● TASK DESCRIPTION: Please reproduce the listing below with every "coordinate pair" swapped for "coordinate tuple", leaving everything else unchanged.

● RECORDS TO PROCESS:
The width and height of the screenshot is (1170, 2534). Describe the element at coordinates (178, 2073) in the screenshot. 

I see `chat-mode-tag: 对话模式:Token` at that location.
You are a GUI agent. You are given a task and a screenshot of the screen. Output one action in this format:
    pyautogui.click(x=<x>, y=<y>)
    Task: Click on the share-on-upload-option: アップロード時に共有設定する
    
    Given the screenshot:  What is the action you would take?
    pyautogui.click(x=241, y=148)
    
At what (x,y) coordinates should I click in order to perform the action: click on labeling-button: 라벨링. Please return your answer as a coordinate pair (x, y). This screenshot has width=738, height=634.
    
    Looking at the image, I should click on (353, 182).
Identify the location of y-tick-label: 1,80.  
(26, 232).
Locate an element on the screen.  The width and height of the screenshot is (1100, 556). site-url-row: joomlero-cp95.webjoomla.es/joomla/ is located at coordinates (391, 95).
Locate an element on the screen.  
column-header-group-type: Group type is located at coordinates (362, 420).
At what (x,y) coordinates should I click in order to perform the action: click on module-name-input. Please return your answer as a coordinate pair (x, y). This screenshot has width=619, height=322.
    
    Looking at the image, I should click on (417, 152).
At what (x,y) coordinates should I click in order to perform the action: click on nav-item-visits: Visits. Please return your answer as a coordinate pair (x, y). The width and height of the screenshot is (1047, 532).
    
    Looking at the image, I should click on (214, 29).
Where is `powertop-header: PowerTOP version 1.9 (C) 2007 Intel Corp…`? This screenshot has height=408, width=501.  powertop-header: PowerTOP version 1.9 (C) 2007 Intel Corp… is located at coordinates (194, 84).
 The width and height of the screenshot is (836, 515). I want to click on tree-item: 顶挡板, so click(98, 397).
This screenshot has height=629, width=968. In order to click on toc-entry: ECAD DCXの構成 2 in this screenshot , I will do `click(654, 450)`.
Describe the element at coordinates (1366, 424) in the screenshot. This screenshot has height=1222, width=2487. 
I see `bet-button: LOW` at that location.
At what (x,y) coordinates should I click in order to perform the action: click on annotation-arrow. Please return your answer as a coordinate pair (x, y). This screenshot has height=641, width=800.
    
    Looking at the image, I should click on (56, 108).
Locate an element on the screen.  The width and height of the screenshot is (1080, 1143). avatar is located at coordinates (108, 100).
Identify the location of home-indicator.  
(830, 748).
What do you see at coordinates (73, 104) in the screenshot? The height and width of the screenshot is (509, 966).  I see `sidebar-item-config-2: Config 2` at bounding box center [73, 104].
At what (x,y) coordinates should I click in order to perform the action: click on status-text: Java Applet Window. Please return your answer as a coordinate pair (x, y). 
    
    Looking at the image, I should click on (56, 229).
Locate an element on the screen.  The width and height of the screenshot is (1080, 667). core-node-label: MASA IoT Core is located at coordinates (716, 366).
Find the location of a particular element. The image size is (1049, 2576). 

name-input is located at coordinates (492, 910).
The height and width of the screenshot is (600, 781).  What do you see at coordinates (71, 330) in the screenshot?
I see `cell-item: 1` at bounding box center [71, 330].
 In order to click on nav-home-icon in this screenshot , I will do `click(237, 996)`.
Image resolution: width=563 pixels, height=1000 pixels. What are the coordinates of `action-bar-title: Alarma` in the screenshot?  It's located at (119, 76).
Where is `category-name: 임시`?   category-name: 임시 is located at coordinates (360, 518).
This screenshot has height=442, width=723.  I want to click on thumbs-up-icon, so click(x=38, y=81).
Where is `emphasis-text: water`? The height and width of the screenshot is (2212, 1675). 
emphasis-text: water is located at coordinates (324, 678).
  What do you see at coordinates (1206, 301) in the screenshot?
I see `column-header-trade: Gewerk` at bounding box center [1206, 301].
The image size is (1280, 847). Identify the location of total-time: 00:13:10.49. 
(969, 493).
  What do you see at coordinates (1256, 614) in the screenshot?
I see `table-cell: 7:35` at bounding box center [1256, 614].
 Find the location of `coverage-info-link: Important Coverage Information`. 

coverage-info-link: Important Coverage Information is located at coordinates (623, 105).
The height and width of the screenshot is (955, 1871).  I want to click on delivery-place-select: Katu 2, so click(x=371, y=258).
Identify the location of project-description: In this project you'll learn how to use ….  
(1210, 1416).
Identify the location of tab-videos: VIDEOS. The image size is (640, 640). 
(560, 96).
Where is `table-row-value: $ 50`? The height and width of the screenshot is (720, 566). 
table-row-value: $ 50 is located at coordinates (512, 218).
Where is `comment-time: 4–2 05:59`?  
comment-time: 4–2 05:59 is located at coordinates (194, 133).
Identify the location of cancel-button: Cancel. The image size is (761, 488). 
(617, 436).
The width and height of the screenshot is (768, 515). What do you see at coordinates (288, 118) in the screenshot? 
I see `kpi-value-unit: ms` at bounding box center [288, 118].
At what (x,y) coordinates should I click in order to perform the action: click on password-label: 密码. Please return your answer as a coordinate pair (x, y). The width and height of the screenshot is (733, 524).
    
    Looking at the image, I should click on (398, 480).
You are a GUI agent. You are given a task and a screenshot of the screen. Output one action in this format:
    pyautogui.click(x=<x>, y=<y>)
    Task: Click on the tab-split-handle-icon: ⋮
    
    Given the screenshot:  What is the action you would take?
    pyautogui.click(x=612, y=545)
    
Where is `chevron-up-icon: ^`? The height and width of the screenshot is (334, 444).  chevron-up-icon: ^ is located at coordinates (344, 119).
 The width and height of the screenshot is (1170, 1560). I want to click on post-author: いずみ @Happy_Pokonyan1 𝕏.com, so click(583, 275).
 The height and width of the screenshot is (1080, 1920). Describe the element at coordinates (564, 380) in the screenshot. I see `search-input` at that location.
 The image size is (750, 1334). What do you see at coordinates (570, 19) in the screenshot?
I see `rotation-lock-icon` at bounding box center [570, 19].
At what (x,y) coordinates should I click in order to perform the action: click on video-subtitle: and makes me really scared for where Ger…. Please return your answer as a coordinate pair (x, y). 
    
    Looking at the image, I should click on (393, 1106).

● OUTPUT OF THE EXERCISE:
The width and height of the screenshot is (1170, 2534). Describe the element at coordinates (178, 2073) in the screenshot. 

I see `chat-mode-tag: 对话模式:Token` at that location.
You are a GUI agent. You are given a task and a screenshot of the screen. Output one action in this format:
    pyautogui.click(x=<x>, y=<y>)
    Task: Click on the share-on-upload-option: アップロード時に共有設定する
    
    Given the screenshot:  What is the action you would take?
    pyautogui.click(x=241, y=148)
    
At what (x,y) coordinates should I click in order to perform the action: click on labeling-button: 라벨링. Please return your answer as a coordinate tuple (x, y). This screenshot has width=738, height=634.
    
    Looking at the image, I should click on (353, 182).
Identify the location of y-tick-label: 1,80.  
(26, 232).
Locate an element on the screen.  The width and height of the screenshot is (1100, 556). site-url-row: joomlero-cp95.webjoomla.es/joomla/ is located at coordinates (391, 95).
Locate an element on the screen.  
column-header-group-type: Group type is located at coordinates (362, 420).
At what (x,y) coordinates should I click in order to perform the action: click on module-name-input. Please return your answer as a coordinate tuple (x, y). This screenshot has width=619, height=322.
    
    Looking at the image, I should click on (417, 152).
At what (x,y) coordinates should I click in order to perform the action: click on nav-item-visits: Visits. Please return your answer as a coordinate tuple (x, y). The width and height of the screenshot is (1047, 532).
    
    Looking at the image, I should click on (214, 29).
Where is `powertop-header: PowerTOP version 1.9 (C) 2007 Intel Corp…`? This screenshot has height=408, width=501.  powertop-header: PowerTOP version 1.9 (C) 2007 Intel Corp… is located at coordinates (194, 84).
 The width and height of the screenshot is (836, 515). I want to click on tree-item: 顶挡板, so click(98, 397).
This screenshot has height=629, width=968. In order to click on toc-entry: ECAD DCXの構成 2 in this screenshot , I will do `click(654, 450)`.
Describe the element at coordinates (1366, 424) in the screenshot. This screenshot has height=1222, width=2487. 
I see `bet-button: LOW` at that location.
At what (x,y) coordinates should I click in order to perform the action: click on annotation-arrow. Please return your answer as a coordinate tuple (x, y). This screenshot has height=641, width=800.
    
    Looking at the image, I should click on (56, 108).
Locate an element on the screen.  The width and height of the screenshot is (1080, 1143). avatar is located at coordinates (108, 100).
Identify the location of home-indicator.  
(830, 748).
What do you see at coordinates (73, 104) in the screenshot? The height and width of the screenshot is (509, 966).  I see `sidebar-item-config-2: Config 2` at bounding box center [73, 104].
At what (x,y) coordinates should I click in order to perform the action: click on status-text: Java Applet Window. Please return your answer as a coordinate tuple (x, y). 
    
    Looking at the image, I should click on (56, 229).
Locate an element on the screen.  The width and height of the screenshot is (1080, 667). core-node-label: MASA IoT Core is located at coordinates (716, 366).
Find the location of a particular element. The image size is (1049, 2576). 

name-input is located at coordinates (492, 910).
The height and width of the screenshot is (600, 781).  What do you see at coordinates (71, 330) in the screenshot?
I see `cell-item: 1` at bounding box center [71, 330].
 In order to click on nav-home-icon in this screenshot , I will do `click(237, 996)`.
Image resolution: width=563 pixels, height=1000 pixels. What are the coordinates of `action-bar-title: Alarma` in the screenshot?  It's located at (119, 76).
Where is `category-name: 임시`?   category-name: 임시 is located at coordinates (360, 518).
This screenshot has height=442, width=723.  I want to click on thumbs-up-icon, so click(x=38, y=81).
Where is `emphasis-text: water`? The height and width of the screenshot is (2212, 1675). 
emphasis-text: water is located at coordinates (324, 678).
  What do you see at coordinates (1206, 301) in the screenshot?
I see `column-header-trade: Gewerk` at bounding box center [1206, 301].
The image size is (1280, 847). Identify the location of total-time: 00:13:10.49. 
(969, 493).
  What do you see at coordinates (1256, 614) in the screenshot?
I see `table-cell: 7:35` at bounding box center [1256, 614].
 Find the location of `coverage-info-link: Important Coverage Information`. 

coverage-info-link: Important Coverage Information is located at coordinates (623, 105).
The height and width of the screenshot is (955, 1871).  I want to click on delivery-place-select: Katu 2, so click(x=371, y=258).
Identify the location of project-description: In this project you'll learn how to use ….  
(1210, 1416).
Identify the location of tab-videos: VIDEOS. The image size is (640, 640). 
(560, 96).
Where is `table-row-value: $ 50`? The height and width of the screenshot is (720, 566). 
table-row-value: $ 50 is located at coordinates (512, 218).
Where is `comment-time: 4–2 05:59`?  
comment-time: 4–2 05:59 is located at coordinates (194, 133).
Identify the location of cancel-button: Cancel. The image size is (761, 488). 
(617, 436).
The width and height of the screenshot is (768, 515). What do you see at coordinates (288, 118) in the screenshot? 
I see `kpi-value-unit: ms` at bounding box center [288, 118].
At what (x,y) coordinates should I click in order to perform the action: click on password-label: 密码. Please return your answer as a coordinate tuple (x, y). The width and height of the screenshot is (733, 524).
    
    Looking at the image, I should click on (398, 480).
You are a GUI agent. You are given a task and a screenshot of the screen. Output one action in this format:
    pyautogui.click(x=<x>, y=<y>)
    Task: Click on the tab-split-handle-icon: ⋮
    
    Given the screenshot:  What is the action you would take?
    pyautogui.click(x=612, y=545)
    
Where is `chevron-up-icon: ^`? The height and width of the screenshot is (334, 444).  chevron-up-icon: ^ is located at coordinates (344, 119).
 The width and height of the screenshot is (1170, 1560). I want to click on post-author: いずみ @Happy_Pokonyan1 𝕏.com, so click(583, 275).
 The height and width of the screenshot is (1080, 1920). Describe the element at coordinates (564, 380) in the screenshot. I see `search-input` at that location.
 The image size is (750, 1334). What do you see at coordinates (570, 19) in the screenshot?
I see `rotation-lock-icon` at bounding box center [570, 19].
At what (x,y) coordinates should I click in order to perform the action: click on video-subtitle: and makes me really scared for where Ger…. Please return your answer as a coordinate tuple (x, y). 
    
    Looking at the image, I should click on (393, 1106).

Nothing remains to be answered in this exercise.